Grok Build Secretly Uploads Entire Git Repositories to xAI Cloud
A security researcher publishing as cereblab has uncovered that xAI's Grok Build coding CLI was uploading entire Git repositories—including full commit history—to a Google Cloud Storage bucket controlled by xAI, far exceeding the data needed for any individual coding task. Testing version 0.2.93, the researcher captured one of these uploads and successfully cloned the git bundle from the intercepted request, recovering files the agent had been explicitly told not to open. The destination bucket, named grok-code-session-traces, was hardcoded in the binary and confirmed via a staged metadata.json whose per-file paths pointed to gs://grok-code-session-traces/. Developers can audit their exposure surface with our email breach checker.
The scale of the data leakage is striking. On a 12 GB repository where the model never read most files, model-turn traffic to the /v1/responses endpoint totaled roughly 192 KB, while the separate storage channel to /v1/storage moved 5.10 GiB—a roughly 27,800x gap between what the model needed and what left the machine.
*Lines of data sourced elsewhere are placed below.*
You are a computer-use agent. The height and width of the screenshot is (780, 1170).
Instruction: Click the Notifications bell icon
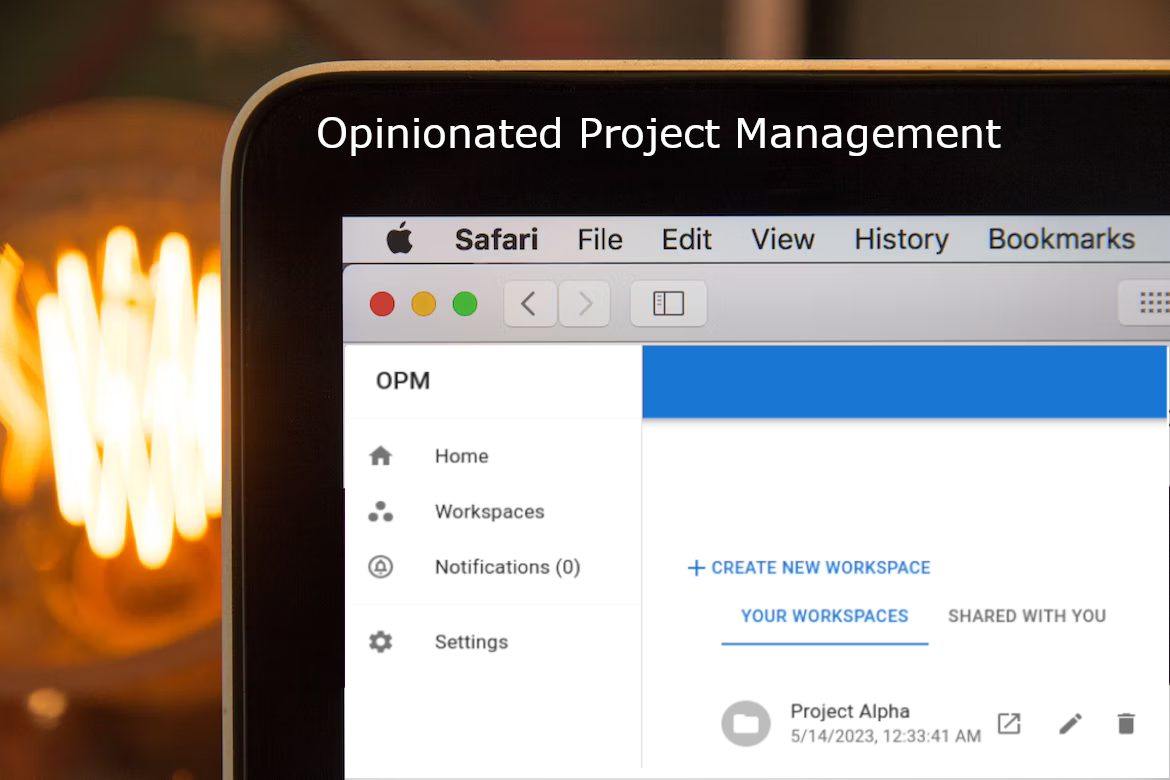(381, 567)
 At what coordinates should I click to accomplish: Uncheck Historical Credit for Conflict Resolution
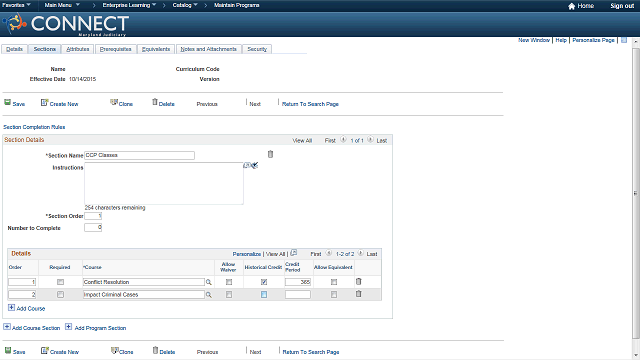(x=264, y=282)
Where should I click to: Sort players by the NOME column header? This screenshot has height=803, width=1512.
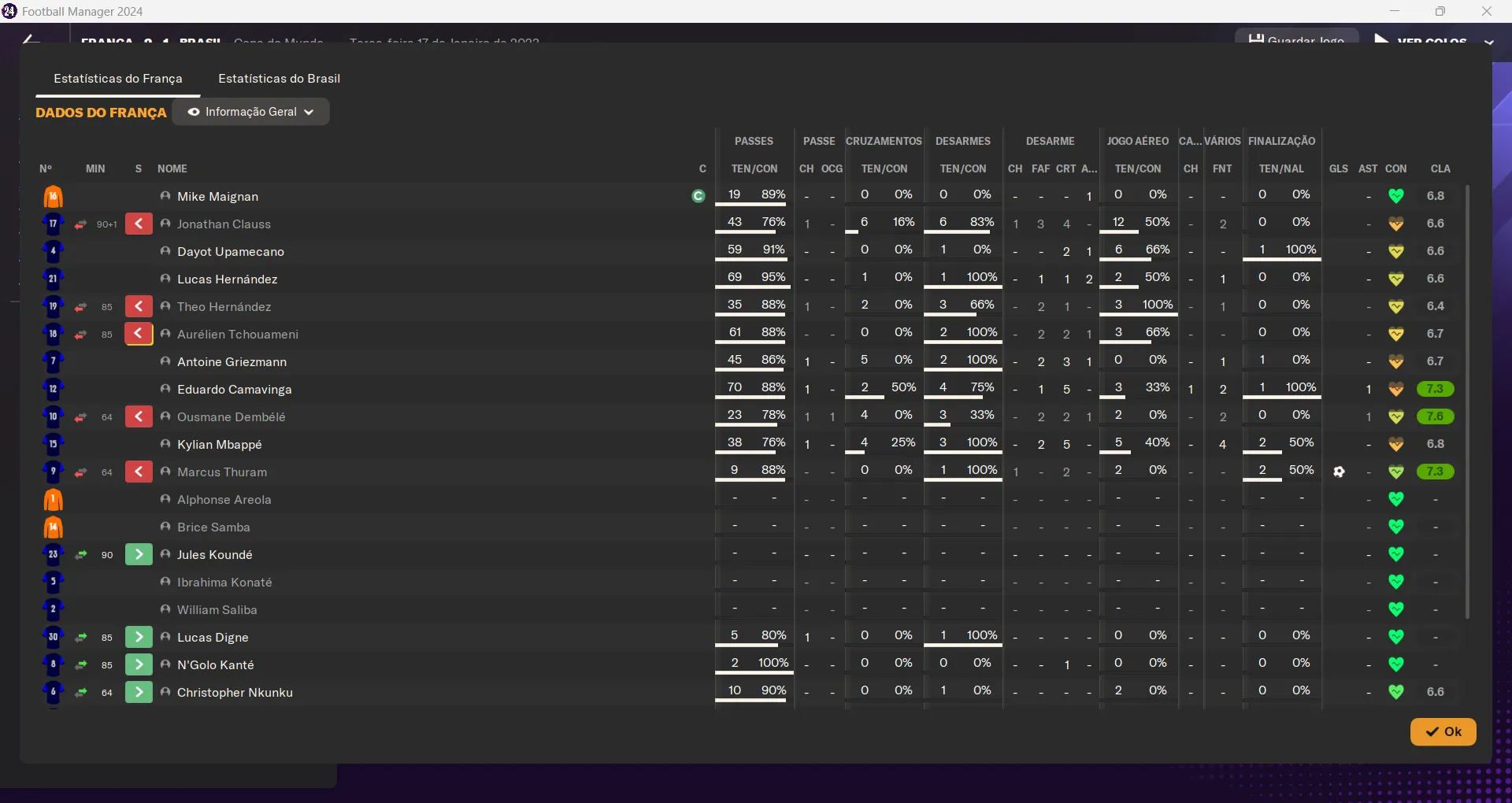pos(172,168)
The upload ran as 73 chunks of approximately 75 MB each, all returning HTTP 200, and across the researcher's size sweep the volume tracked total repo size. A planted canary file at src/_probe/never_read_canary.txt, containing a unique marker, was recovered verbatim from the captured bundle along with the repository's complete commit history, and the test replicated on a second, unrelated repo. Disabling the "Improve the model" setting did nothing to stop the uploads—the server's /v1/settings response kept returning trace_upload_enabled: true, revealing that this toggle controls whether data trains the model, not whether code leaves the machine.
Equally concerning is the credential exposure path. When Grok reads a file, its contents flow into the model turn, and a tracked .env file traveled unredacted, including planted canary API_KEY and DB_PASSWORD values, which then landed in a session_state archive bound for storage. While the planted secrets were fake and nothing real leaked in the test, the behavior highlights a serious risk: any credential file the agent reads during a task is transmitted and stored without redaction. Anyone worried about credential exposure should validate their secrets against our password checker and review overall risk posture with the privacy checkup.
A cross-tool comparison by cereblab found that competing agents behaved differently: Claude Code and Codex sent no repository bundle, and Gemini sent none during idle tests. While every cloud coding agent must transmit some source code to a remote model to function, sending the entire tracked repository and its full commit history crosses a far wider boundary than sending only the files a task requires. Repositories can hold proprietary code, internal URLs, customer data, and credentials that were scrubbed from the working tree but still linger in git history. The captures prove transmission, acceptance, and storage—not training—but the implication is unmistakable: code left the machine regardless of user consent settings, and only one of two underlying controls was ever exposed to the developer.